- Born: 18 August 1954 (age 71) Rukungiri District, Uganda
- Citizenship: Uganda
- Education: Bachelor of Science Makerere University Kampala, Uganda Diploma in Education Makerere University Kampala, Uganda Diploma in the Swedish Language Sweden Master of Science in Biotechnology Sweden Diploma in International Management Sigtuna, Sweden
- Occupations: Educator & Politician
- Years active: 1976–present
- Known for: Politics

= Jacqueline Mbabazi =

Uganda politician and businesswoman

Jacqueline Susan Ruhindi Mbabazi (born 18 August 1954) is a Ugandan educator, politician and businesswoman who is the Member of Parliament for Older Persons in Western Uganda in the 12th Parliament where she doubles as Minister of State for Gender, Labour and Social Development, Elderly Affairs. She is the wife of the former prime minister of Uganda, Amama Mbabazi. She also serves as the Chairperson of the Women's League in the National Resistance Movement (NRM), the ruling political party in Uganda.

==Background==
The fourth of eleven children, she was born in Rukungiri District on 18 August 1954 and is the daughter of Canon Gereshomu and Evalina Ruhindi.

==Education==
Jacqueline Mbabazi attended several primary schools in Kabale District, where her father worked for the Church of Uganda. She attended Bweranyangi Girls' Senior Secondary School in Bushenyi District for her O’Level education. She then transferred to Trinity College Nabbingo for her A’Level studies. In 1973, she joined Makerere University, Uganda's largest and oldest public university, graduating in 1976, with the degree of Bachelor of Science (BSc) and a concurrent Diploma in Education. During the early 1980s, she continued her education in Sweden by obtaining the Diploma in the Swedish Language and the degree of Master of Sciences (MSc) in Biotechnology. Later she also obtained a Diploma in International Management at Sigtuna, Sweden.

==Work experience==
Following her studies at Makerere University, she taught at Kitante Hill Secondary School, between 1976 until 1981. Following her return from exile in 1988, she worked with the Uganda Ministry of Defence, to set up the National Enterprise Corporation (NEC), a government organisation that aimed to re-integrate retired soldiers from the Uganda Bush War into civilian life.
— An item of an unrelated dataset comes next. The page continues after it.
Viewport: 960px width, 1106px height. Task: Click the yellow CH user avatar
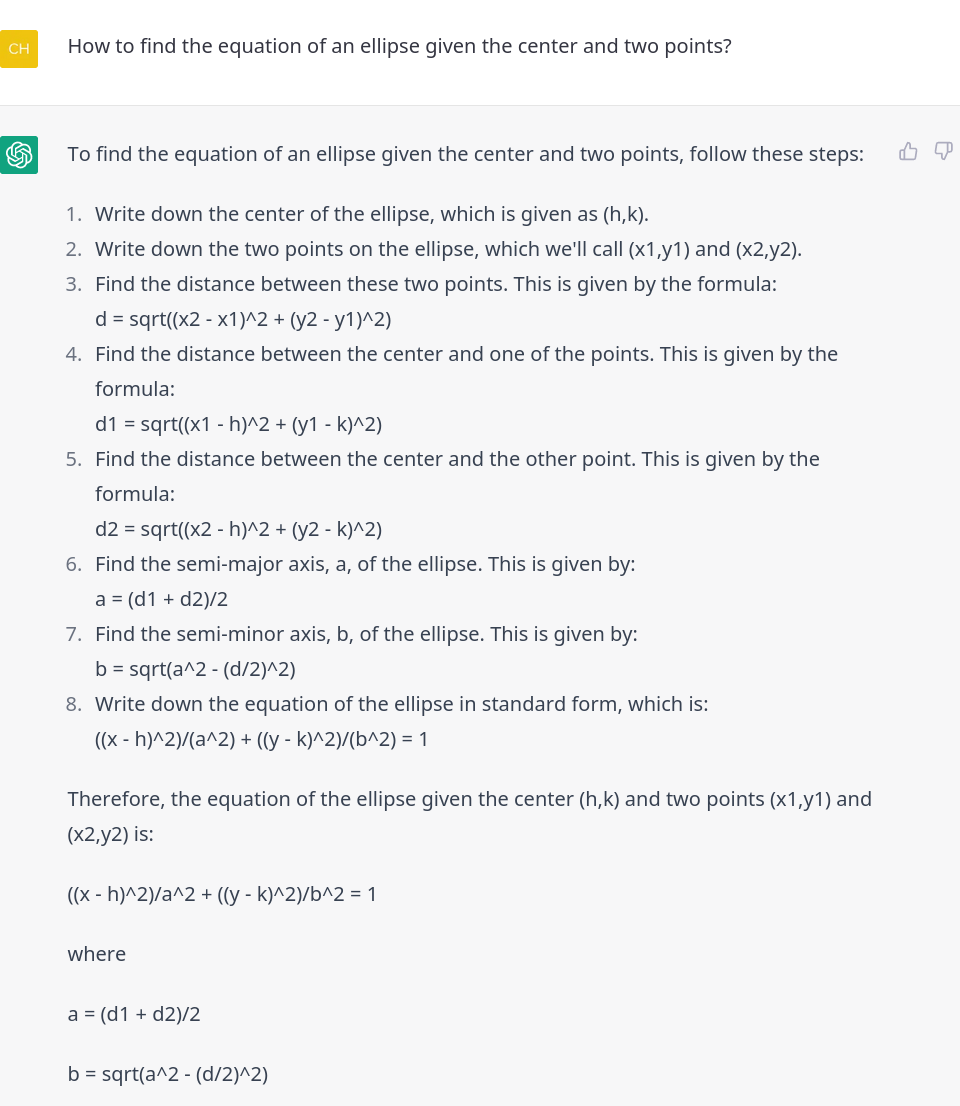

She was one of the Ugandan technocrats who founded the Uganda Revenue Authority (URA) in 1992. Her initial position at the URA was Assistant Commissioner for Customs and Excise. She later became Deputy Commissioner and then Commissioner for Customs and Excise. In 1999, she left the Uganda Revenue Authority, to form, along with others, the Agency for National Development, a non-governmental organisation to help youth and women. She served as a non-Executive Director and Head of Training. After 3 years in that position, she served as the Managing Director of Luweero Industries Limited, a government-owned small-arms manufacturer. She retired from government service.

On 8 December 2017 Mbabazi was appointed as chairperson for the board of directors of the Uganda Microfinance Regulatory Authority.

== Political Career ==
Jacqueline is the Member of Parliament representing Older persons in Western Uganda in the 12th Parliament where she doubles as Minister of State for Gender, Labour and Social Development, Elderly Affairs. During the 2026 general elections, she was declared unopposed for the above seat after her opponent Patrick Mutabwire Kyamukaate failed to meet the nomination requirements.

==Personal details==
She is married to the former prime minister of Uganda, Amama Mbabazi. They have six children and eleven grandchildren. Jacqueline Mbabazi is fluent in Runyakitara, English and Swedish.

==Other responsibilities==
Following her retirement from civil service, she now works full-time for the Agency for National Development. She concurrently serves as the Chairperson of the National Women's League of the National Resistance Movement, the ruling political party in Uganda. She is also Lay Canon in the Church of Uganda.